**EXERCISE REQUIREMENTS:**
(1) In the guidance on diet for new mothers, explain why a breastfeeding mother is told not to try to lose weight.
(2) Continue the guidance on diet for new mothers and their babies, picking up after its final point on vitamin D.
** Opening EXTRACT PROVIDED block **
Now you have a new baby, what should you and your baby eat?
It is very important to maintain a healthy diet when you are a new mother. It is hard work caring for a new baby and a healthy diet will help give you the energy that you need. Knowing the right things to eat will also help you make healthy choices for your baby when it is time to wean them.
Remember to include:
- At least five portions of fruit and vegetables every day.
- Protein-rich foods such as lean meat and chicken, fish, eggs and pulses.
- Fish twice a week, including some oily fish.
- Milk and dairy products such as yoghurt and cheese.
- Plenty of starchy foods such as bread, cereals, rice, pasta and potatoes. Choose whole grain options when possible.
You can now eat the foods that you were advised to avoid during pregnancy such as paté and some types of cheese.
If you are breastfeeding, here are some tips to keep you and your baby well1.
- Don’t try to lose weight. Breastfeeding uses up the fat stored during pregnancy, so it will help you lose weight and get your shape back naturally. Eating a healthy diet and being physically active will help too. Your healthcare provider can advise on postnatal exercises.
- Your appetite will increase as you need extra calories to meet the demands of breastfeeding.
- Make sure you eat regularly. Try having smaller meals and snacks throughout the day rather than three main meals.
- You are likely to feel very thirsty while you are breastfeeding. It’s a good idea to have a drink close by during a breastfeed. Try water, milk or fruit juice rather than tea or coffee. Avoid alcohol, especially before a feeding.
- You should continue to take a supplement containing vitamin D 10 mcg per day.
** Closing EXTRACT PROVIDED block **
** Opening DATASET CONTENT block **
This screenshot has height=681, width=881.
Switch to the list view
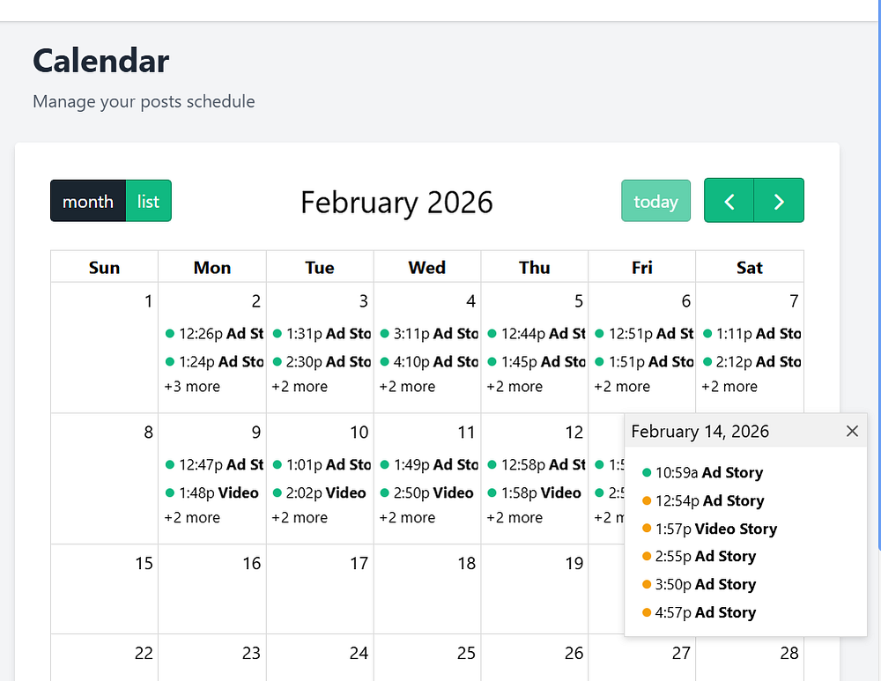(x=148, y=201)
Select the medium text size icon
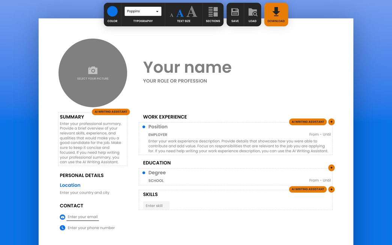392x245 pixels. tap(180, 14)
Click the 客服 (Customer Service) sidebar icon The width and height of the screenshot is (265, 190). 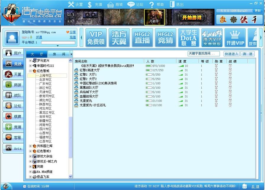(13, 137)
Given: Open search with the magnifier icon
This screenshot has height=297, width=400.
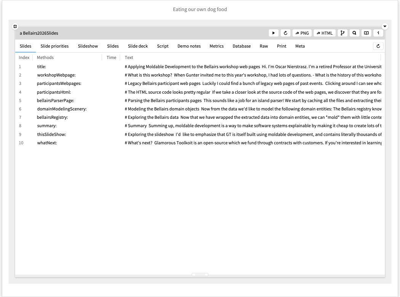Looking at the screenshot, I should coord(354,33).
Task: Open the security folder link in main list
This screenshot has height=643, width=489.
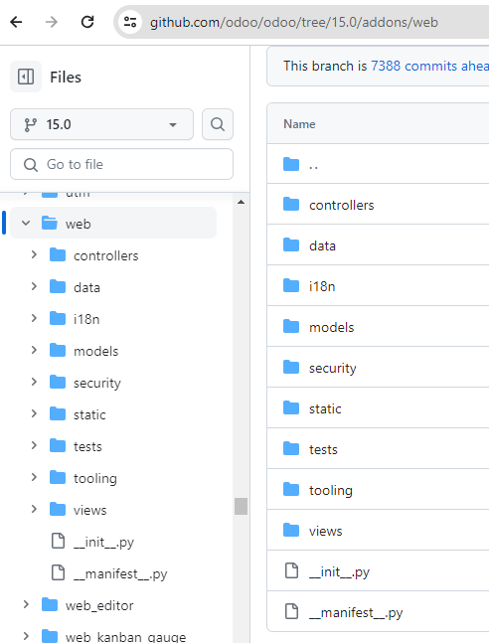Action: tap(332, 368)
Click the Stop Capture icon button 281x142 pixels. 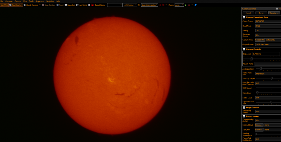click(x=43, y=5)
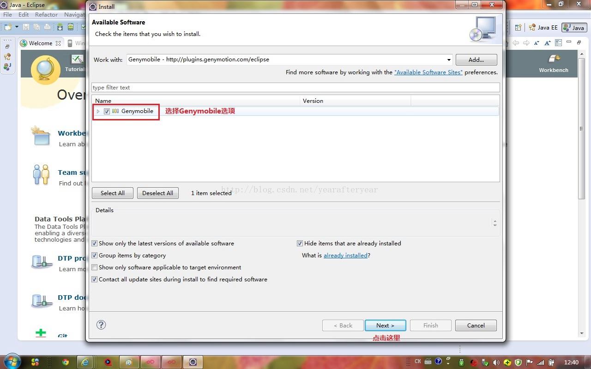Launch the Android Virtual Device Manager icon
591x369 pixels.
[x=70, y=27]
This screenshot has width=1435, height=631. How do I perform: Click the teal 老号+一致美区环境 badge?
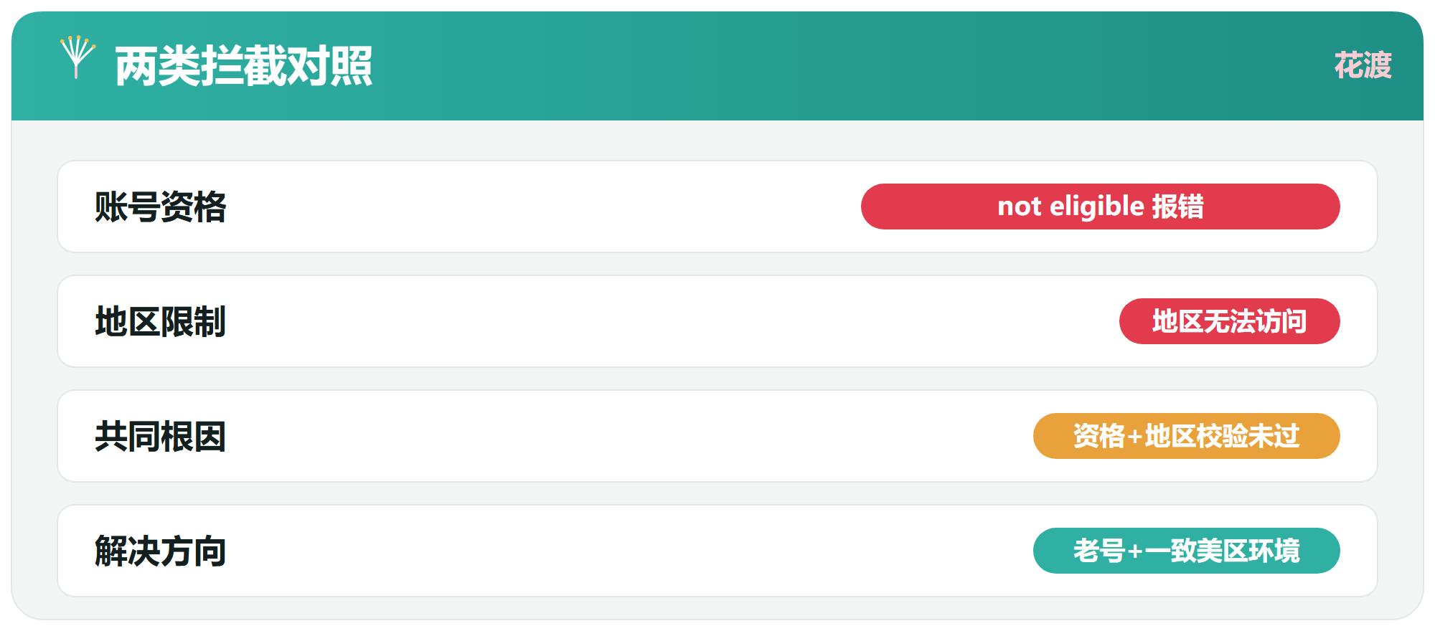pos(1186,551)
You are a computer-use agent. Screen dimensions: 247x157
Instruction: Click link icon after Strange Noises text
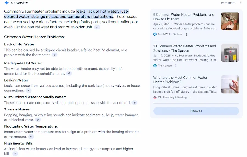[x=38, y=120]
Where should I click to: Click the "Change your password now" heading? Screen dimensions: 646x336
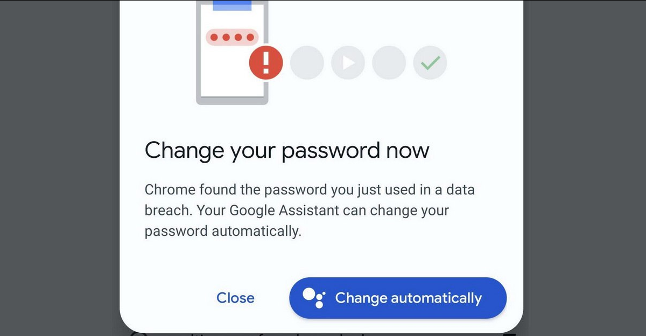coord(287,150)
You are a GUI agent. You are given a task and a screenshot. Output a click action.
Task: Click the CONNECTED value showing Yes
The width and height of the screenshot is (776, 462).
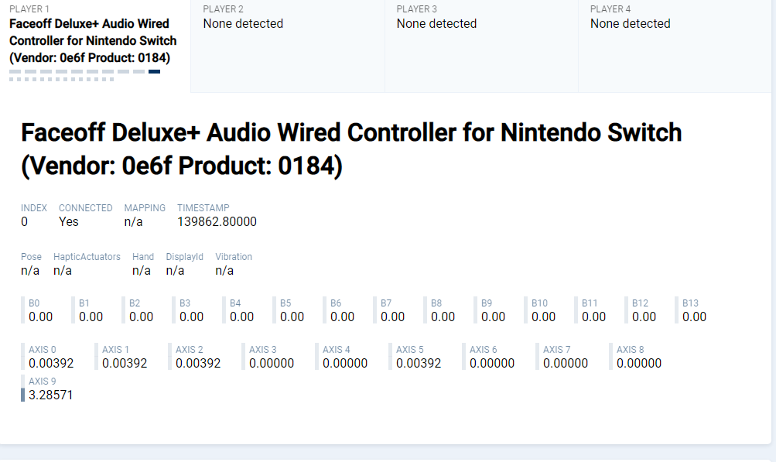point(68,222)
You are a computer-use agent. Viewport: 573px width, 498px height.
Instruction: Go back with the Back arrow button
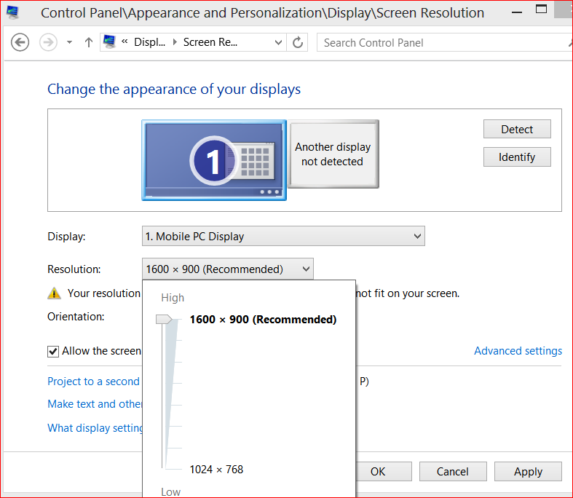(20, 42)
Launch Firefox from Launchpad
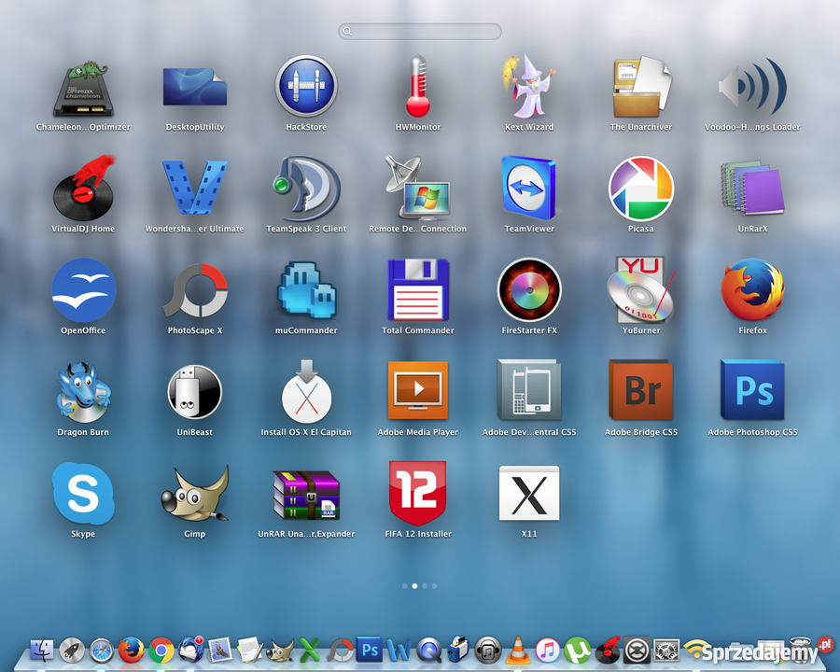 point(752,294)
** Closing DATASET CONTENT block **
** Opening DATASET CONTENT block **
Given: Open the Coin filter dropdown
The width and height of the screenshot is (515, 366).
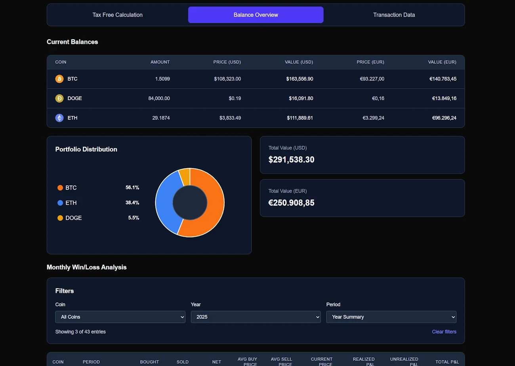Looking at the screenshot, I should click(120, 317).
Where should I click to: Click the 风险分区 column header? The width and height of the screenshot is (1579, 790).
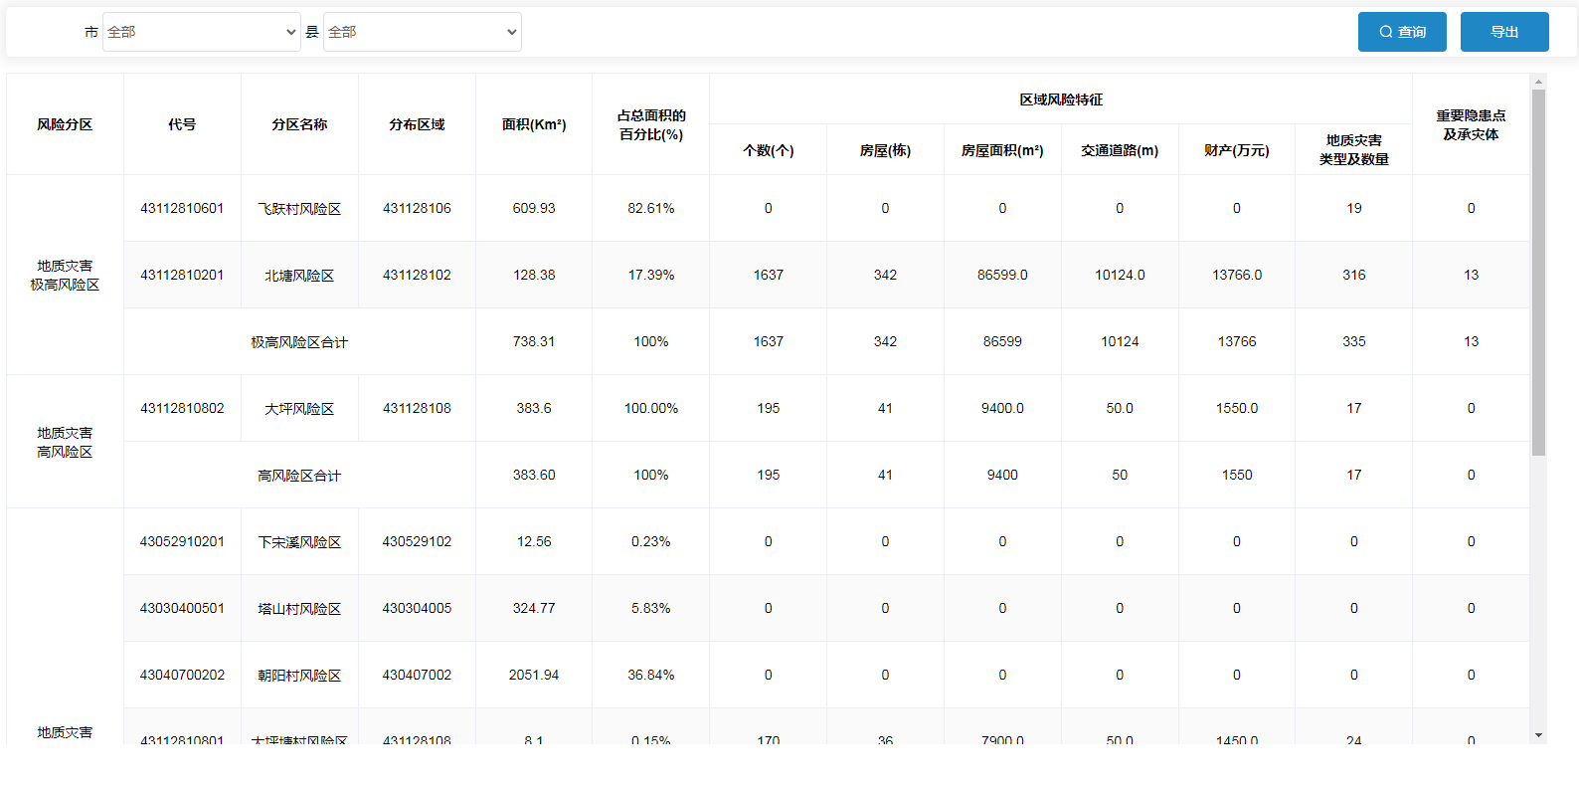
** Closing DATASET CONTENT block **
**RESPONSES BY ITEM NUMBER:**
(1) Breastfeeding uses up the fat stored during pregnancy, so it helps a mother lose weight and get her shape back naturally. Eating a healthy diet and being physically active also help.

(2)
- Major brain and visual development and growth occurs in the first two years of life. Make sure your diet includes adequate levels of essential fatty acids, especially DHA omega-3 (docosahexaenoic acid). In fact, experts recommend that pregnant and nursing women should consume 100-200mg of DHA daily in addition to the 250 mg recommended omega-3 intake for adults. The best dietary source is oily fish, but foods fortified with DHA and DHA supplements are good too. If you stop breastfeeding your baby before your baby is one year old, choose weaning foods and follow-on formulae that will contain an adequate supply of DHA omega-3.
Breast milk is the ideal form of nutrition for newborns, but for mothers who are unable to breastfeed or prefer not to, there are a range of formulas available which act as a suitable alternative and satisfy the nutritional requirements of your baby.
If you are bottle-feeding, here is some information to help you get it right.
- When you bottle-feed your baby, you should ensure they have lots of skin contact so they can experience the same physical closeness that breastfed babies do. A good tip is to talk or sing to your baby while feeding, to strengthen the bond.
- There are two main types of infant milk; each has different ratios of two milk proteins: whey and casein. Those that are suitable for babies from birth contain more whey. The ratio of whey to casein in these milks is similar to breast milk, which makes it easier for babies to digest.
- If your baby does not seem content with the formula they are on, talk to your health visitor or GP.
1 University of Oxford Clinical School, Information Management Services Unit. (2001) Healthy post-natal care. Bandolier Extra. December 2001.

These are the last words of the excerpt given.